Der inzwischen 46-Jährige Täter hat 1995 Schlagzeilen gemacht – jetzt droht ihm eine lebenslange Freiheitsstrafe

 

München - Mit leiser und fast weinerlicher Stimme legt der gelernte Einzelhandelskaufmann Dieter Sch. (46) ein Geständnis ab: „Es tut mir sehr, sehr leid, dass Herr S. verletzt wurde.“

Fast 17 Jahre liegt der Mordversuch an dem Münchner Taxifahrer und Drehbuchautor Zdenenk S. (heute 66) zurück. Erst letztes Jahr ist der Polizei die Aufklärung des Falls mit den modernen Automatischen-Fingerabdruck-Identifikations-Systemen (kurz AFIS) gelungen. Jetzt steht Dieter Sch. vor dem Münchner Schwurgericht. Die Vorwürfe: versuchter Mord und schwerer Raub.

Es ist kurz vor Mitternacht, als der Angeklagte am Münchner Taxistand „Alter Peter“ beim Marienplatz in das Mercedes-Taxi von Zdenenk S. steigt. Dieter Sch. ist gut gekleidet und sagt zum Taxler: „In die Eggenfeldener Straße bitte.“ Sch. ist pleite. Seine Geschäfte mit Versicherungspolicen laufen nicht. Er hat 73000 Euro Schulden und braucht dringend Geld.

Am Zielort angekommen greift Dieter Sch. laut Anklage in eine mitgeführte Plastiktasche.

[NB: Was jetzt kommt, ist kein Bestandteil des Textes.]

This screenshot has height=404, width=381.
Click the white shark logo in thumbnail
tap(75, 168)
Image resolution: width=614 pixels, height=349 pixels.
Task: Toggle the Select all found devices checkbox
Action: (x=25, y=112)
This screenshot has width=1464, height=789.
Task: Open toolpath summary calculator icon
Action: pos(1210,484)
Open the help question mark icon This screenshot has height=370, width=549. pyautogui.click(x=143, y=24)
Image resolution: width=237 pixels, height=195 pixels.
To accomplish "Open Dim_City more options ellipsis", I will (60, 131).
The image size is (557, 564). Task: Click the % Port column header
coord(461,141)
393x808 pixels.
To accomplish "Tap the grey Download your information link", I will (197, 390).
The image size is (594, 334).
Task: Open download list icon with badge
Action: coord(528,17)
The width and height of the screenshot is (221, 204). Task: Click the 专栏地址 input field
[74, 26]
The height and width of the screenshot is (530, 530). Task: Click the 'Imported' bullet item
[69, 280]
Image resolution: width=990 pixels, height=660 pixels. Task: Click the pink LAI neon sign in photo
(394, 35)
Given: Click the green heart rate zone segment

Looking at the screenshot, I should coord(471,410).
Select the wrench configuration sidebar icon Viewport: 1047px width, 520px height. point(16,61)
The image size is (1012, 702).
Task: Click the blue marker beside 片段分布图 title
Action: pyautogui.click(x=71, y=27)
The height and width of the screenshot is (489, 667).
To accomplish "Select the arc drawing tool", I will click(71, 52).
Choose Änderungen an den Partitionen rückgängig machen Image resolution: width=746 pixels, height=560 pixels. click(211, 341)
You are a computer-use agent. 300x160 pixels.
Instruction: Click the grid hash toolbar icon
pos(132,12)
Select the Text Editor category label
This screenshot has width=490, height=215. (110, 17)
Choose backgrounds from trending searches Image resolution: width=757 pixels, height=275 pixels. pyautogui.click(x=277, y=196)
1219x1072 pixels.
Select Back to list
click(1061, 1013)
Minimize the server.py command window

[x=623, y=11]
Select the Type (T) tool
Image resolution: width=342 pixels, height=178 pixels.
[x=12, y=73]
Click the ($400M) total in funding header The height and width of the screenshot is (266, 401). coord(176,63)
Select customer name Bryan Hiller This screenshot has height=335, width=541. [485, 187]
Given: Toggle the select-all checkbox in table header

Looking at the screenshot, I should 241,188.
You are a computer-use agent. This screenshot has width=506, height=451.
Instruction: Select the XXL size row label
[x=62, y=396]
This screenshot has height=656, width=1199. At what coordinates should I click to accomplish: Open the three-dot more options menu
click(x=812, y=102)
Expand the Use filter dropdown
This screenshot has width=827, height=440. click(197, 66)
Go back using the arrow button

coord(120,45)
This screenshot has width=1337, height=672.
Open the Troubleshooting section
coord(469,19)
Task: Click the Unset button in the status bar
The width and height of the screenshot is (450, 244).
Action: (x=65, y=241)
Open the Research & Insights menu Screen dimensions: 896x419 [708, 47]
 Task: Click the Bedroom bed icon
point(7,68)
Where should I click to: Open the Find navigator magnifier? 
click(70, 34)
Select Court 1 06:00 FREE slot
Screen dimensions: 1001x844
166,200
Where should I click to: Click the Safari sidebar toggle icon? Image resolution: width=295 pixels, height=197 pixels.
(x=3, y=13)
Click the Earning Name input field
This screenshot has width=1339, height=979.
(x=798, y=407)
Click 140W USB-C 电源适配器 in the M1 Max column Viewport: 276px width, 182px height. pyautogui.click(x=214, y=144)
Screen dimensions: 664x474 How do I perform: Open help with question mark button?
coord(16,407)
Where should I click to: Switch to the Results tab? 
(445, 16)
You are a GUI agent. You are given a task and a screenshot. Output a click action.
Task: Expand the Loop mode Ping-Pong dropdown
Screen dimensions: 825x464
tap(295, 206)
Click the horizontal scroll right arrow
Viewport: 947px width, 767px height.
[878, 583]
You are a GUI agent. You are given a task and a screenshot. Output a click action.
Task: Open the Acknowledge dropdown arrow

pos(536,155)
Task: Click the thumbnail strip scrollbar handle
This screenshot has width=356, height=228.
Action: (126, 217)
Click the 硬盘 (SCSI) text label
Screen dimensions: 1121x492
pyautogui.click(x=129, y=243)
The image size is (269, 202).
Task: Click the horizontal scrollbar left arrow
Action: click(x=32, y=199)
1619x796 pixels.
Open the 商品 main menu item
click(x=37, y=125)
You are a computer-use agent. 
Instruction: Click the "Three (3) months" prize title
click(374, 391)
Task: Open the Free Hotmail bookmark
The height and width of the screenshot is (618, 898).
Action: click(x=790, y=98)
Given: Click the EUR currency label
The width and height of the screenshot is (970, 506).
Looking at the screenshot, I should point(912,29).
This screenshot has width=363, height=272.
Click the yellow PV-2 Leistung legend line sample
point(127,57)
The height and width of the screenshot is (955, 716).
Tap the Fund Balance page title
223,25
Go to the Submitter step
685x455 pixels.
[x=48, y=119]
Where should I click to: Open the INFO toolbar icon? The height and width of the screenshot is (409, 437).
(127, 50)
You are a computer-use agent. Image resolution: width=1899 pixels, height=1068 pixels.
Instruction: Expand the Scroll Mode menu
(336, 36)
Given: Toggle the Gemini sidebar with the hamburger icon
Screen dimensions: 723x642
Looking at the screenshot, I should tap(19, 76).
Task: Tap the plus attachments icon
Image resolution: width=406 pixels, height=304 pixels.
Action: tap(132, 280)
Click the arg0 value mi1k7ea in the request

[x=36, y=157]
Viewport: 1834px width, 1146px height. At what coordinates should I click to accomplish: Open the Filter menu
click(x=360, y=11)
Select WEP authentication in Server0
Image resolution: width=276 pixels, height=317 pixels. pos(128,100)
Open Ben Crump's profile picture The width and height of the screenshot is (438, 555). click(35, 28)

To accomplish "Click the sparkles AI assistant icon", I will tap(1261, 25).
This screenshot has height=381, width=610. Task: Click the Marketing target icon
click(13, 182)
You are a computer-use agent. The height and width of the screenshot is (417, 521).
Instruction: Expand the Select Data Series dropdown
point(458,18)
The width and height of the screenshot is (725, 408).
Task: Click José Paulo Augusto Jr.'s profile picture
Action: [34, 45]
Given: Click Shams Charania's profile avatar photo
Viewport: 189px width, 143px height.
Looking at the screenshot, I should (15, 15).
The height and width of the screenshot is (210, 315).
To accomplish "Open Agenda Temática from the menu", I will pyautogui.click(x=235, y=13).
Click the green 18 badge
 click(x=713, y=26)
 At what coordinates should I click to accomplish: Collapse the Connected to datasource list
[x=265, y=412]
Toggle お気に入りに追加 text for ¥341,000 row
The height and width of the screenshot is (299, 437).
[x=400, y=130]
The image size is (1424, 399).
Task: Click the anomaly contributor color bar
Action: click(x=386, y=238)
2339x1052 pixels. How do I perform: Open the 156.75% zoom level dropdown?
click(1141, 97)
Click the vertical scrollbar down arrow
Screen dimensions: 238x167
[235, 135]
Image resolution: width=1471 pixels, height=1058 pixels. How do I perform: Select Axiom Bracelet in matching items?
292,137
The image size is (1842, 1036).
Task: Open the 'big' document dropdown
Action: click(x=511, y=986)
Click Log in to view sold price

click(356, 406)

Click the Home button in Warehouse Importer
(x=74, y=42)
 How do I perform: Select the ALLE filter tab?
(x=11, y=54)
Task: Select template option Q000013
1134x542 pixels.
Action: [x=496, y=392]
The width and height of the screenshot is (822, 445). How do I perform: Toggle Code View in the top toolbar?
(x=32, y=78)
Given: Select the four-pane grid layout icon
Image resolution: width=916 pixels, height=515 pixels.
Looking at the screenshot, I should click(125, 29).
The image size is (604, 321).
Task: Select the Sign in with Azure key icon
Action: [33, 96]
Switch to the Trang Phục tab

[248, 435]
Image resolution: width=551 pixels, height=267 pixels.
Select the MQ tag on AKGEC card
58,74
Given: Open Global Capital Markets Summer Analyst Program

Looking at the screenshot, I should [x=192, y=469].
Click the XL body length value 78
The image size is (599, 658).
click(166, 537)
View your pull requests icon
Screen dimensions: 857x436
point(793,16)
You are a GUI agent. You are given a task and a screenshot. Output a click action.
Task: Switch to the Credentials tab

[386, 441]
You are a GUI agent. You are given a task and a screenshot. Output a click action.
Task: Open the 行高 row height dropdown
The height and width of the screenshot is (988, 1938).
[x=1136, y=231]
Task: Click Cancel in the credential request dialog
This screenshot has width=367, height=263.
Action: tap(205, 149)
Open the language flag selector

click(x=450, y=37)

Doch statt Geldbeutel zieht er eine Pistole (Marke Dreyse, Modell 1907). Staatsanwältin Elisabeth Ehrl meint: „Der Angeklagte hielt die Pistole an die rechte Körperseite des Geschädigten im Bereich der Niere und drückte sofort ab, um diesen zu töten und anschließend zu berauben.“ Danach kommt es zum Gerangel zwischen Täter und Taxifahrer. Zwei Schüsse fallen. Die Kugeln durchschlagen die Frontscheibe. Danach ist das Magazin leer oder die Waffe hat Ladehemmung. Der Taxifahrer vernimmt nur noch Klickgeräusche. Der Angeklagte steckt die Pistole wieder in die Tasche und flüchtet, lässt im Taxi eine Zeitung zurück. Erst durch modernste Technik können die Ermittler Jahre später die Fingerabdrücke auf dem Zeitungspapier auswerten.

Dieter Sch. ist nämlich aktenkundig. Zehn Tage vor dem Taxi-Überfall ist er mit gezogener Waffe in Nürnberg in ein Gardinengeschäft gestürmt und hinterlässt Spuren. Zwei Jahre sitzt er dafür im Gefängnis. Jetzt droht lebenslänglich. Verteidiger Reinhard Debernitz: „Mein Mandant wollte dem Taxifahrer niemals etwas antun. Als er die Waffe gezogen hat, griff der Taxifahrer nach der Waffe. Dabei hat sich ein Schuss gelöst.“

Am 2. März soll das Urteil fallen.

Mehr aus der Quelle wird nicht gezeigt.